Overview
JPMorgan moved Kraft Heinz to an Underweight rating from Neutral and lowered its price target to $22 from $24 following the company's subdued outlook for 2026 and other strategic developments. In premarket trading the stock was down 1.5% at $24.55.
Pause on corporate split and management view
Kraft Heinz has halted plans to split the company. New Chief Executive Steve Cahillane pointed to tougher conditions in the food industry as the rationale for shelving the plan. The separation would have divided the grocery business from the sauces and spreads unit, but the company will not proceed with that action at this time.
Guidance and financial expectations
The company set expectations for muted performance in 2026. Kraft Heinz reported fourth-quarter earnings per share of $0.67, which beat estimates due largely to lower overhead costs and a favorable tax rate. However, organic sales declined 4.2% in the quarter, missing expectations, a result driven by a 4.7% drop in volume and mix.
For 2026 the firm expects organic sales to fall in a range of 3.5% to 1.5% and projects earnings per share between $1.98 and $2.10. JPMorgan described those forecasts as below market expectations.
Volume trends and market share
JPMorgan highlighted persistent volume weakness in North America, noting that volumes in the region have declined by more than 3% year over year for 19 consecutive quarters. The brokerage flagged weakness across most major retail categories and ongoing market share losses, with packaged lunch meat singled out as an area of particular weakness.
Planned investments and margin pressure
Kraft Heinz said it plans about $600 million in incremental spending in 2026. The company outlined higher marketing expenditures, added headcount, increased research and development, packaging changes, and price investments as components of that spending. JPMorgan warned these investments could take time to produce results and will likely pressure profits in the near term, alongside approximately 4% cost inflation and higher incentive compensation.

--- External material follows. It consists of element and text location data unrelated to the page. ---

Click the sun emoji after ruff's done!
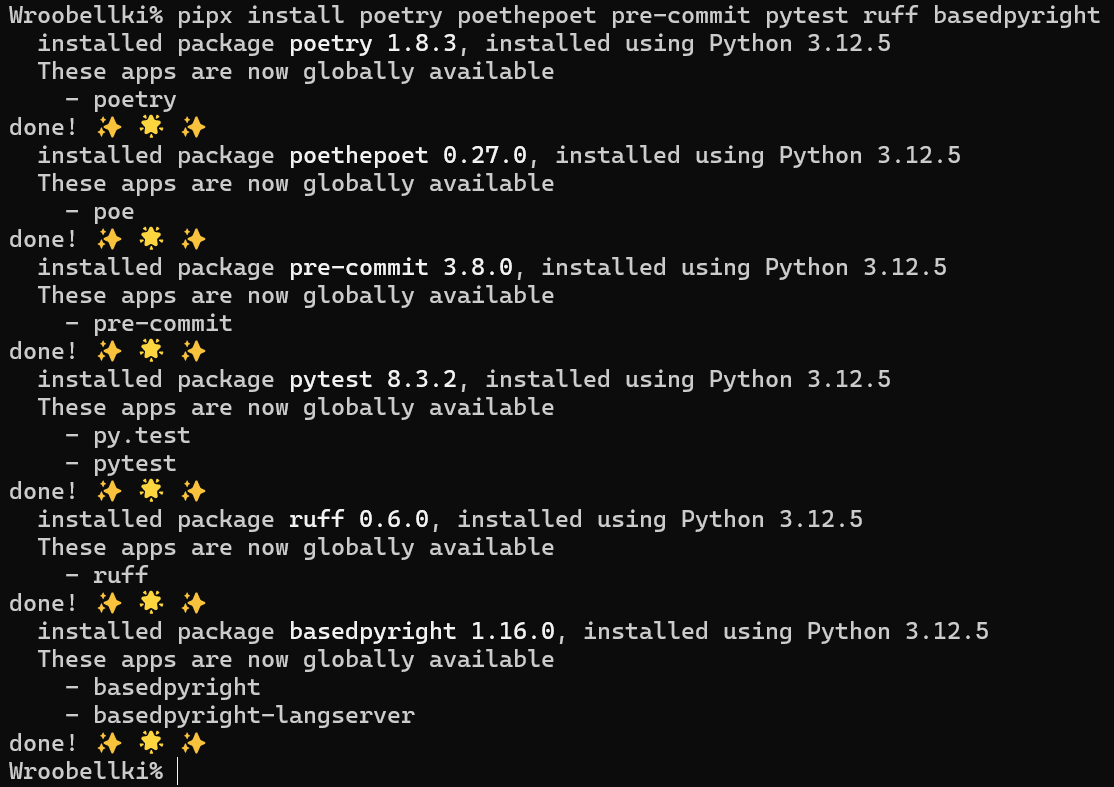1114x787 pixels. 151,602
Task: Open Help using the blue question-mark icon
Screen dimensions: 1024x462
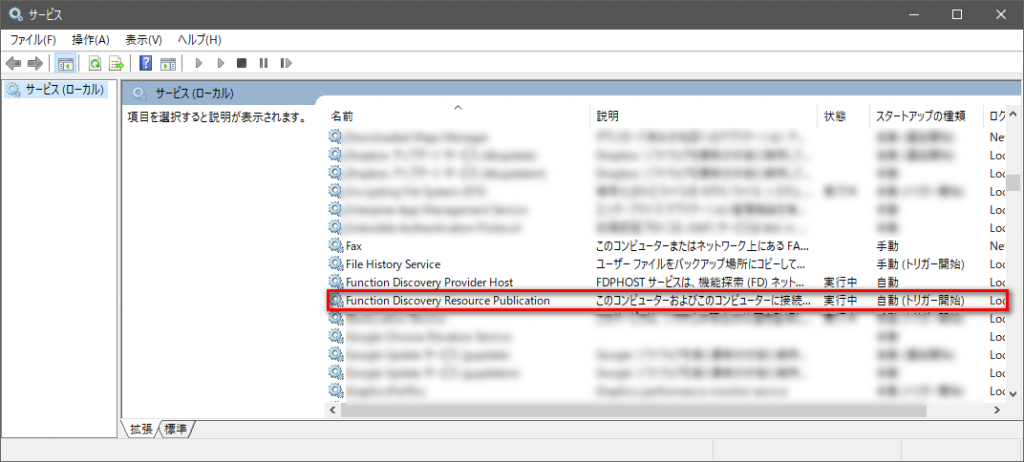Action: (146, 63)
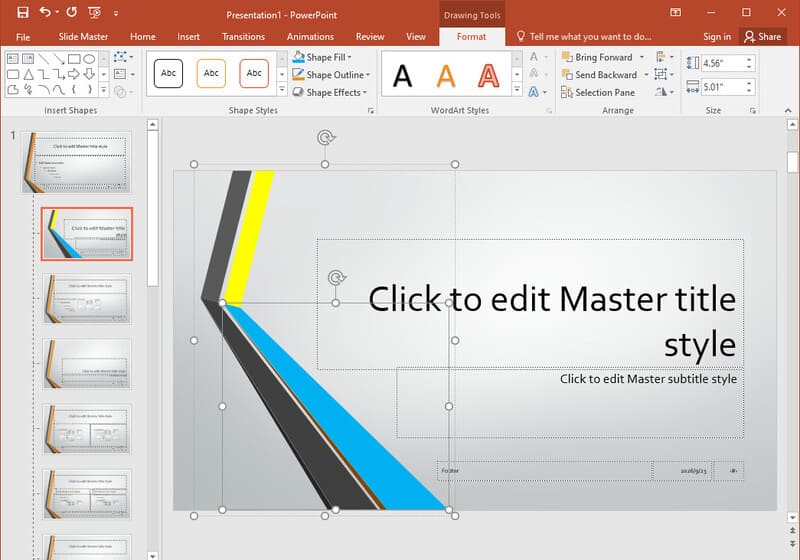The width and height of the screenshot is (800, 560).
Task: Click the Edit Shape icon
Action: click(120, 57)
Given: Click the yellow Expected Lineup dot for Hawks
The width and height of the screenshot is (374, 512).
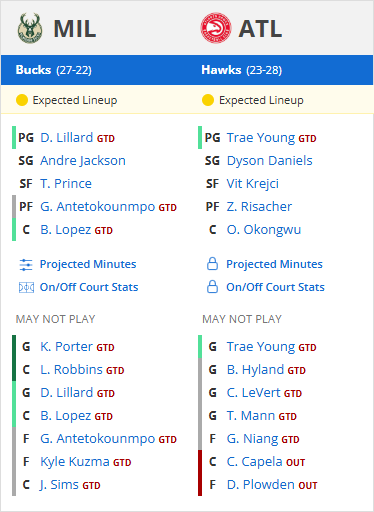Looking at the screenshot, I should [x=208, y=100].
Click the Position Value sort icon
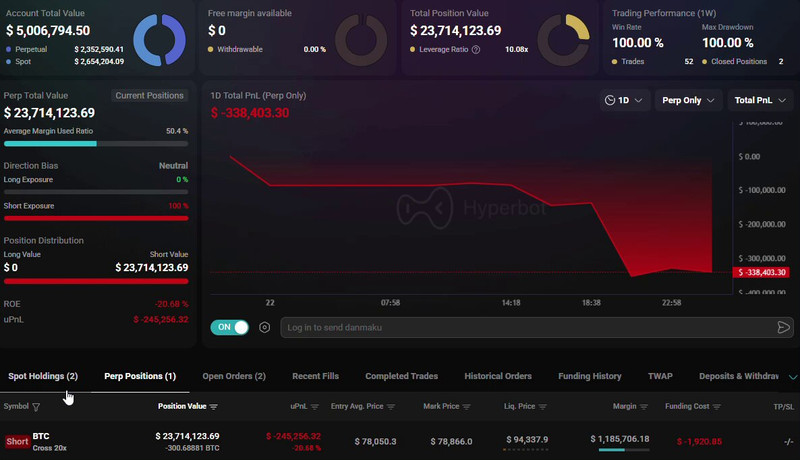Screen dimensions: 800x460 coord(214,407)
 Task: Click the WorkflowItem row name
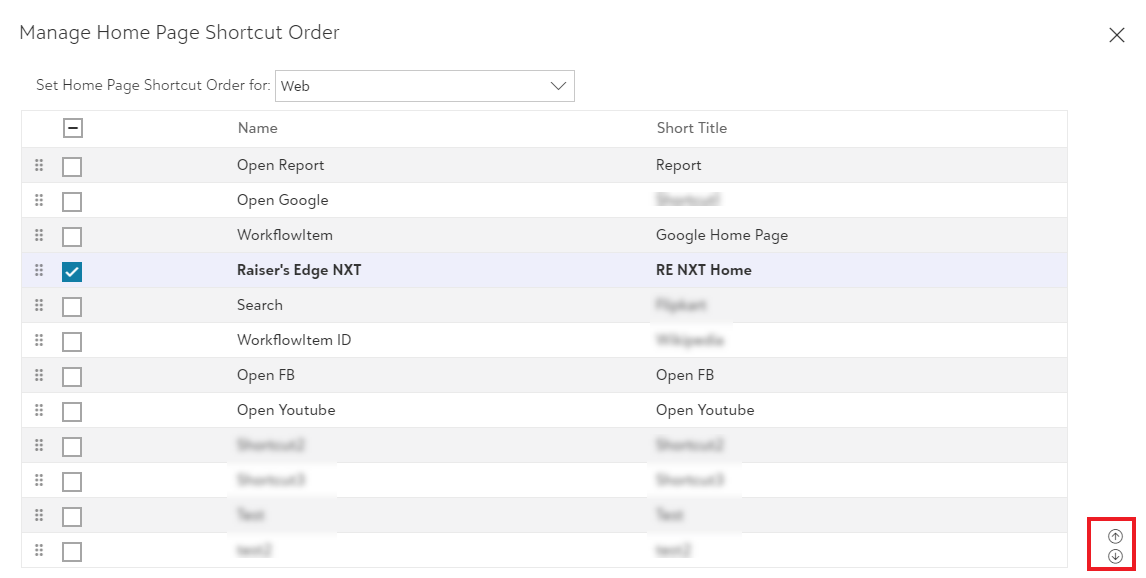click(x=284, y=235)

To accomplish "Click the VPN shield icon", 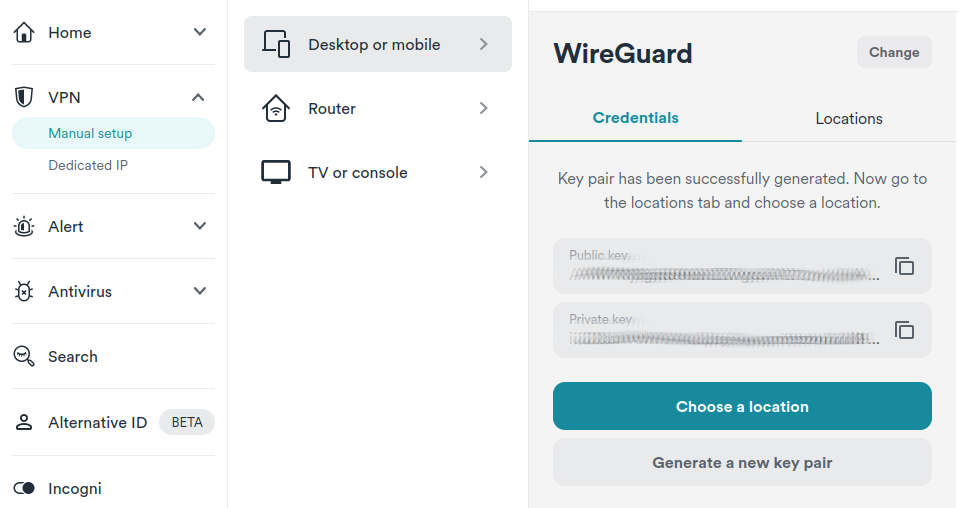I will [24, 97].
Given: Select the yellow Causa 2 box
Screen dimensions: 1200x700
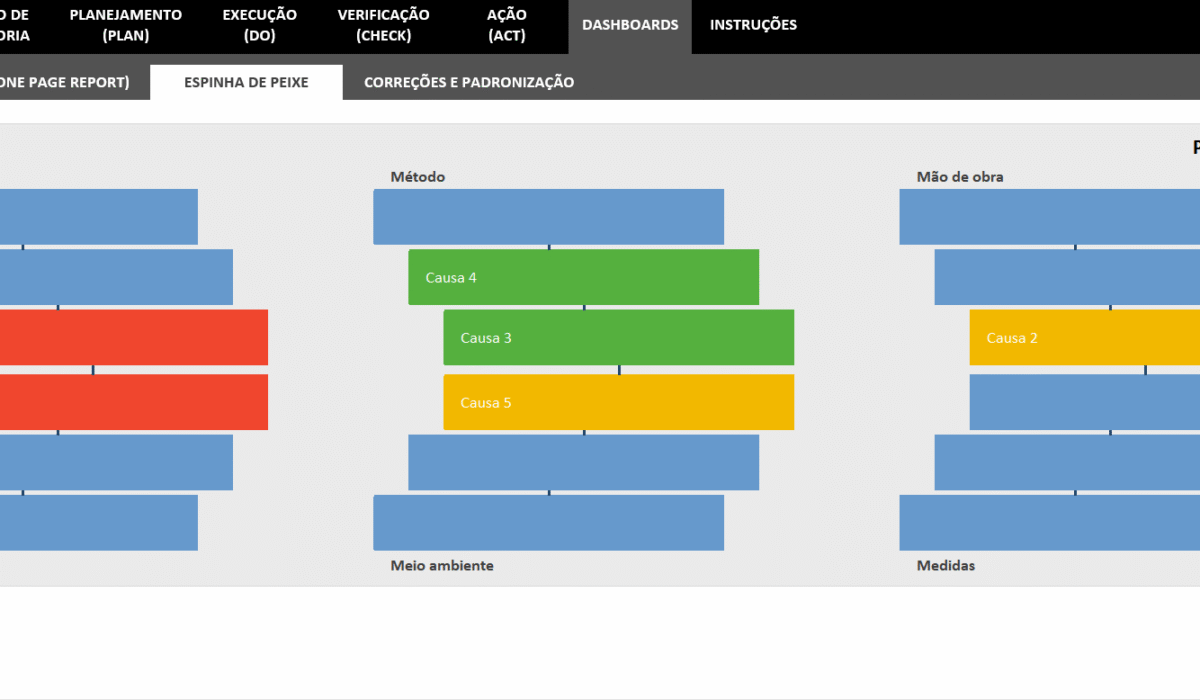Looking at the screenshot, I should (1084, 337).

Cash flow and dividend considerations
The brokerage also noted that the company's dividend is expected to absorb nearly 80% of free cash flow this year. JPMorgan suggested that heavy dividend consumption of free cash flow could limit financial flexibility, particularly if initiatives to restore growth require a longer payback period.
Implications
JPMorgan said the reduced earnings outlook may lessen immediate downside risk to the stock, but that longer-term challenges remain, principally around volumes and the timeliness of spending benefits.